Copy nothing before the line containing "Task: Click the search magnifier icon". Reproduce that line and all that follow, exactly, through the end of the records.

- - - - -

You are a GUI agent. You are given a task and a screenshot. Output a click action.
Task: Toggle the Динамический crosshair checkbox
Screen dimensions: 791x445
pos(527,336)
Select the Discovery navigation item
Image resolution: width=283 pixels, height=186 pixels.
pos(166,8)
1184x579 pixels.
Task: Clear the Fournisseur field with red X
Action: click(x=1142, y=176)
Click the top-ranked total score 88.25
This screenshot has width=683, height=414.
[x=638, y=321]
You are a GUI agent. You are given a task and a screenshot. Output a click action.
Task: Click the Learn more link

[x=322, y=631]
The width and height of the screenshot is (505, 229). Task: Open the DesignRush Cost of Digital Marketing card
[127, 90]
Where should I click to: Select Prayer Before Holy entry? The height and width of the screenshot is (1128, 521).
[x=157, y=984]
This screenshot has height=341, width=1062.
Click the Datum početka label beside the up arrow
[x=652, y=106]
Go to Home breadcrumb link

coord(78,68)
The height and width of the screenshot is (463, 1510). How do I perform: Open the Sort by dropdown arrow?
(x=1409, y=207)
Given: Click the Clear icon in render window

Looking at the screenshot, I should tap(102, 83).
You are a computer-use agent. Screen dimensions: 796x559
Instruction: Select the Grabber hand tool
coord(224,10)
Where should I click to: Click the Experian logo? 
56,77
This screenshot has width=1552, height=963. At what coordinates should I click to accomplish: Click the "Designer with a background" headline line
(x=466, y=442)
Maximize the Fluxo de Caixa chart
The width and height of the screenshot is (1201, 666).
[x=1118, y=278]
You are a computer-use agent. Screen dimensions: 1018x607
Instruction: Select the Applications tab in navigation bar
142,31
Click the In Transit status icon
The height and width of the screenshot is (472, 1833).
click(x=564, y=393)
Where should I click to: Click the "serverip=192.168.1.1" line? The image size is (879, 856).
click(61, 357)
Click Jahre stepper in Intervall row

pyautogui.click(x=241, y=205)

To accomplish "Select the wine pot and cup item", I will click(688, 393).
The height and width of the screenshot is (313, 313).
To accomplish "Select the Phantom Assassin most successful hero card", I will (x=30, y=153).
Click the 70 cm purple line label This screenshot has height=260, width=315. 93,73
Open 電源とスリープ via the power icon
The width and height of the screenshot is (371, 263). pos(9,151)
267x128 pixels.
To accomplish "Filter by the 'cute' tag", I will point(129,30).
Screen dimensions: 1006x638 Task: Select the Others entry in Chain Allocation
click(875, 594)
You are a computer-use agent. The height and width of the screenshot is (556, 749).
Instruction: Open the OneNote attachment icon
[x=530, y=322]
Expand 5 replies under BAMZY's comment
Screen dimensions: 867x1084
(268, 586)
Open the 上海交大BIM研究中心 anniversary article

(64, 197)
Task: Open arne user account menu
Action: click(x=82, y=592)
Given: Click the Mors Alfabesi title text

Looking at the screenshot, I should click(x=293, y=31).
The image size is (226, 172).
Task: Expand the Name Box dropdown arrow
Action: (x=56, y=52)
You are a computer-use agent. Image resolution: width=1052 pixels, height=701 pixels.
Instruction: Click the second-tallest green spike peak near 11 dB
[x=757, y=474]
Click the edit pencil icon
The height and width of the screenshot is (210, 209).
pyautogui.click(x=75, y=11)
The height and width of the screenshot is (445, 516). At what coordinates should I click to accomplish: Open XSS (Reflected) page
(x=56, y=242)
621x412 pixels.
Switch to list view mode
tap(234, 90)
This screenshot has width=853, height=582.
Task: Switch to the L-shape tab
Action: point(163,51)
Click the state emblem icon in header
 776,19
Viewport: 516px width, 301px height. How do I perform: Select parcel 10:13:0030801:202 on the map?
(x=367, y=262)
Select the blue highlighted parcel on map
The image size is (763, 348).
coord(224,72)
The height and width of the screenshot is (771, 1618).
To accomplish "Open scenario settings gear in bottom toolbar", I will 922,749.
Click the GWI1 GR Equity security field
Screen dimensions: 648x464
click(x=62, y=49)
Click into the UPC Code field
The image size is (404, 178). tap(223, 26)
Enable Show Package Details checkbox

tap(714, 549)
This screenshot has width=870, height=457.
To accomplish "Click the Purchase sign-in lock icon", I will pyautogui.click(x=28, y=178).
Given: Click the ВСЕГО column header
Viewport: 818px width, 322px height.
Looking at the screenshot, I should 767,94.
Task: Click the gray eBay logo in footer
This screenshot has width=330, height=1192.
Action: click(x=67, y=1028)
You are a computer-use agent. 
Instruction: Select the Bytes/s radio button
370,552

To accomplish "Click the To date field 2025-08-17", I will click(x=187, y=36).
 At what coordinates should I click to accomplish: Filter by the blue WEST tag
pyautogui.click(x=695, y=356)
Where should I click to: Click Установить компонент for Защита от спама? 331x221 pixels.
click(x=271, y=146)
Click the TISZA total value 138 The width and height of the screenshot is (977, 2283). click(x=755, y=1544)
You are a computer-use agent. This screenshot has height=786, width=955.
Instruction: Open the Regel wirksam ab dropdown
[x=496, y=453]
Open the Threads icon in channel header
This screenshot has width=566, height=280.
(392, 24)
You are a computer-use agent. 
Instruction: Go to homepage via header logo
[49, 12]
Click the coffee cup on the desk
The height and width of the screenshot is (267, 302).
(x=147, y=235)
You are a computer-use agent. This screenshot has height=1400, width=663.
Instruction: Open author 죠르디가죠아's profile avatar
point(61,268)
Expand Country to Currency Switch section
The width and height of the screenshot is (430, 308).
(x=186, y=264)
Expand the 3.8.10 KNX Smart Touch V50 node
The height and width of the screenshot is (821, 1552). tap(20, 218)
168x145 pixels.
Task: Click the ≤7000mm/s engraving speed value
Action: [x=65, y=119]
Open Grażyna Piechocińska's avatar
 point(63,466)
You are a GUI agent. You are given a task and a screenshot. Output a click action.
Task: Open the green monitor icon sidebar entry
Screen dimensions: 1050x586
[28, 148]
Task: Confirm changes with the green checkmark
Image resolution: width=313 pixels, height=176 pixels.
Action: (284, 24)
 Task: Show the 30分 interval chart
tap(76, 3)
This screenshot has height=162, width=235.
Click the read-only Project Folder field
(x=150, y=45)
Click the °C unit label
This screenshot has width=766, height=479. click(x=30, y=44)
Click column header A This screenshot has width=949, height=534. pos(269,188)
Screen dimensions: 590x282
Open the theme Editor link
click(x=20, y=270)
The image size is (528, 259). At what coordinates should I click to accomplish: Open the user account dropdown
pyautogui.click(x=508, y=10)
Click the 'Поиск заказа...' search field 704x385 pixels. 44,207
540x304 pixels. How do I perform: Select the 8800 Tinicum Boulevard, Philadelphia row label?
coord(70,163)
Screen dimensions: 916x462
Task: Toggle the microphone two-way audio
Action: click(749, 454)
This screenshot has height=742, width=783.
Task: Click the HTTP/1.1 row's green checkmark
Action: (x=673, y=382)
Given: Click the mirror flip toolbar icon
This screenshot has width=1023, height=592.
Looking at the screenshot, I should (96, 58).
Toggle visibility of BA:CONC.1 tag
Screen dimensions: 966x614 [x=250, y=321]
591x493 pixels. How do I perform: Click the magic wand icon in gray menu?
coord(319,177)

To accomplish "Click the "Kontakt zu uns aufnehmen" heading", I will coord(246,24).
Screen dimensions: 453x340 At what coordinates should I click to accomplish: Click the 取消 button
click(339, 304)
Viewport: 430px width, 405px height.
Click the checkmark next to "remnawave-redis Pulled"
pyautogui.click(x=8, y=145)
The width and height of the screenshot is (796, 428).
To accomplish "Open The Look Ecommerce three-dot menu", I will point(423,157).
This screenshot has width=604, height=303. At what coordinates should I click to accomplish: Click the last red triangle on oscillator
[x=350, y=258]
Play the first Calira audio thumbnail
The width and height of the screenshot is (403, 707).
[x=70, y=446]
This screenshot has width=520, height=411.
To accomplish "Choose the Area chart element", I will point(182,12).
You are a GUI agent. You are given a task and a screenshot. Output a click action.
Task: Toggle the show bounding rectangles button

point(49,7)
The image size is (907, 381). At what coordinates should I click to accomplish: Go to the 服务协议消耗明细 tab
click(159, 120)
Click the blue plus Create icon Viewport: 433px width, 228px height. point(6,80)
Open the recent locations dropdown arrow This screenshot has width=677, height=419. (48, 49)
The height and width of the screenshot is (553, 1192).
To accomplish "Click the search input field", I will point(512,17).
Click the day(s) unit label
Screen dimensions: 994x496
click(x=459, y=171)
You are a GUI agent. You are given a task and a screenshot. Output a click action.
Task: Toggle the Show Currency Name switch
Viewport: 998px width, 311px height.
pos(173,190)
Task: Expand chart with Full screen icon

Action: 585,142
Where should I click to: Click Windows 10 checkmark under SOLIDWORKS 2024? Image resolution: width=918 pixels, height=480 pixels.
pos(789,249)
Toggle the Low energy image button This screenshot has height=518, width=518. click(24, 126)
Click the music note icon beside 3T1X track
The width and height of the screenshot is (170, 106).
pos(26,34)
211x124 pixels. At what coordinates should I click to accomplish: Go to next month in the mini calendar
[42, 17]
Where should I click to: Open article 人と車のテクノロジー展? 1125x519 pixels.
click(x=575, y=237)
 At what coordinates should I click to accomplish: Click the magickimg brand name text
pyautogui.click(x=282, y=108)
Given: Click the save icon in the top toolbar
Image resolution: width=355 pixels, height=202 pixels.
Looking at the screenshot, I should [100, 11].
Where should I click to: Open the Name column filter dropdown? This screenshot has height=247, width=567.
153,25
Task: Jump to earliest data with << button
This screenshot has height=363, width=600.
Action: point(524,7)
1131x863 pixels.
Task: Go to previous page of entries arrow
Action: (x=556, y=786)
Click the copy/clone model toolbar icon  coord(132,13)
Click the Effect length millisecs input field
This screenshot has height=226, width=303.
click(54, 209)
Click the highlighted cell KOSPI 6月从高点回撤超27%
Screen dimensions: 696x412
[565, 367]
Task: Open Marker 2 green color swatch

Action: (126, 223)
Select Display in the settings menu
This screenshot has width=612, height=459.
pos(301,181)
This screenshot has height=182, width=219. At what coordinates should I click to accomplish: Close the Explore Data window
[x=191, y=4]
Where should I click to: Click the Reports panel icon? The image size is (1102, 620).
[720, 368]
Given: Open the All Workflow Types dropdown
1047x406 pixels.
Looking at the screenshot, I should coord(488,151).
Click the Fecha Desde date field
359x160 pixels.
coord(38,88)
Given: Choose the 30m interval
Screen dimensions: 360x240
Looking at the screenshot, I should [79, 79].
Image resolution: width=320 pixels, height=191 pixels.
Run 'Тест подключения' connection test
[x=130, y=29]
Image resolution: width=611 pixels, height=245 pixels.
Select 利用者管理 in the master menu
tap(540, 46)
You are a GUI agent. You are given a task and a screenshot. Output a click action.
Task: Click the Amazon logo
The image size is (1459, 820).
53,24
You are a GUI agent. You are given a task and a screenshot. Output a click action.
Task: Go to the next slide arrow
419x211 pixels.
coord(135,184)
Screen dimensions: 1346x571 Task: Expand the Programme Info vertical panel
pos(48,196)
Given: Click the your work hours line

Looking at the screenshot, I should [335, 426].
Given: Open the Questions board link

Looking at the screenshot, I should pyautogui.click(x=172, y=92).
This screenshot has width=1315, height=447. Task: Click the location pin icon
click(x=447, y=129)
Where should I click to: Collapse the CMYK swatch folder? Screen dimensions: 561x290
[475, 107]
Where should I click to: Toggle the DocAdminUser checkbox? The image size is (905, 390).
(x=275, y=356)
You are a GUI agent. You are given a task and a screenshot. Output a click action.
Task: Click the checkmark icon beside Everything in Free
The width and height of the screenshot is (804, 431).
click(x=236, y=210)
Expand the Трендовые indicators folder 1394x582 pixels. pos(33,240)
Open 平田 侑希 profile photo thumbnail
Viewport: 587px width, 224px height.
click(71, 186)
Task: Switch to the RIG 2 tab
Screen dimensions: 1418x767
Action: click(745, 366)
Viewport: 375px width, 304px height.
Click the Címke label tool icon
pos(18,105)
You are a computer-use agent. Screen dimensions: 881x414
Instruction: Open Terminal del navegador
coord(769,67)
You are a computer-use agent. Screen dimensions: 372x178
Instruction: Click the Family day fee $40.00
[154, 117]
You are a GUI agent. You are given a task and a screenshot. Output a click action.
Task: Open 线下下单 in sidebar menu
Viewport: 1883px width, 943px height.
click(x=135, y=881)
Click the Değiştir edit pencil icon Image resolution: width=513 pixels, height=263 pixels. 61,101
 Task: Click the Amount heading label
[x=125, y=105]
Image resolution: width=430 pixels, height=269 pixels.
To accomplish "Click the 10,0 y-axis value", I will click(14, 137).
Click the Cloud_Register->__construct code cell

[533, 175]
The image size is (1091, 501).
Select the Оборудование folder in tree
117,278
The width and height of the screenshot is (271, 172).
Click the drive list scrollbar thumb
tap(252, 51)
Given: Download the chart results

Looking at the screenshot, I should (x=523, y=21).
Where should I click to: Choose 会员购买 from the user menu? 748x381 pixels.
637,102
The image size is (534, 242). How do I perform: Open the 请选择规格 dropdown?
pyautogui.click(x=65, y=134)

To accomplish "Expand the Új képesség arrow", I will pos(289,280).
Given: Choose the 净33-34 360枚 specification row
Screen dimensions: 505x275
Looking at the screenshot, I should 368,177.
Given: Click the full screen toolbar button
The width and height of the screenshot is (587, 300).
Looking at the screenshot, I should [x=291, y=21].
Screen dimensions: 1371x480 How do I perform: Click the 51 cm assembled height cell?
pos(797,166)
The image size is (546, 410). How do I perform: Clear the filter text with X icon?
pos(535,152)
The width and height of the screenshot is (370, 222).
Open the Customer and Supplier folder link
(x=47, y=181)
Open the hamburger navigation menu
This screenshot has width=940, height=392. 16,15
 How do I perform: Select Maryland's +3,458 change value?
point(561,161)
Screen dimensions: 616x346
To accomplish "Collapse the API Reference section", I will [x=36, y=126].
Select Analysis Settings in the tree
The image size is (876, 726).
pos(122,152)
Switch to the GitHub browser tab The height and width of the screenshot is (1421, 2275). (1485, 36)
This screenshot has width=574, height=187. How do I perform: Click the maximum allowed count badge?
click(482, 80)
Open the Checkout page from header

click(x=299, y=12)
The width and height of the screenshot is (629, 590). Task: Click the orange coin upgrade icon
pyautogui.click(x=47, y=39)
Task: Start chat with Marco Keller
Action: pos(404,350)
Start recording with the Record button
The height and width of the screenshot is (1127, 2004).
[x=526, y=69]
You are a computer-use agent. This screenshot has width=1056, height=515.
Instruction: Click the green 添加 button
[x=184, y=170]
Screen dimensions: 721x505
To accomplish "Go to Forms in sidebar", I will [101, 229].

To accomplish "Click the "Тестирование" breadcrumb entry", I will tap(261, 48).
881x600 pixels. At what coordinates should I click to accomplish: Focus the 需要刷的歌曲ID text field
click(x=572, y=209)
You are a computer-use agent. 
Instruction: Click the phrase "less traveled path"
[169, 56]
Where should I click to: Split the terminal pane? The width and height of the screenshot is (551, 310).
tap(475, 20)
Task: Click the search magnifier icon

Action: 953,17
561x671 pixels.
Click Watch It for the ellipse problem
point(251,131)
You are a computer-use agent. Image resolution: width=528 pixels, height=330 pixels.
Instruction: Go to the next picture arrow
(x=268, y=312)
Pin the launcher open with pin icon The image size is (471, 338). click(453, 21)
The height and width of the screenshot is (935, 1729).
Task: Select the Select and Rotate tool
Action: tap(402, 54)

- - - - -

◆ Response to this task
Task: Click the search magnifier icon

Action: 953,17
561x671 pixels.
Click Watch It for the ellipse problem
point(251,131)
You are a computer-use agent. Image resolution: width=528 pixels, height=330 pixels.
Instruction: Go to the next picture arrow
(x=268, y=312)
Pin the launcher open with pin icon The image size is (471, 338). click(453, 21)
The height and width of the screenshot is (935, 1729).
Task: Select the Select and Rotate tool
Action: tap(402, 54)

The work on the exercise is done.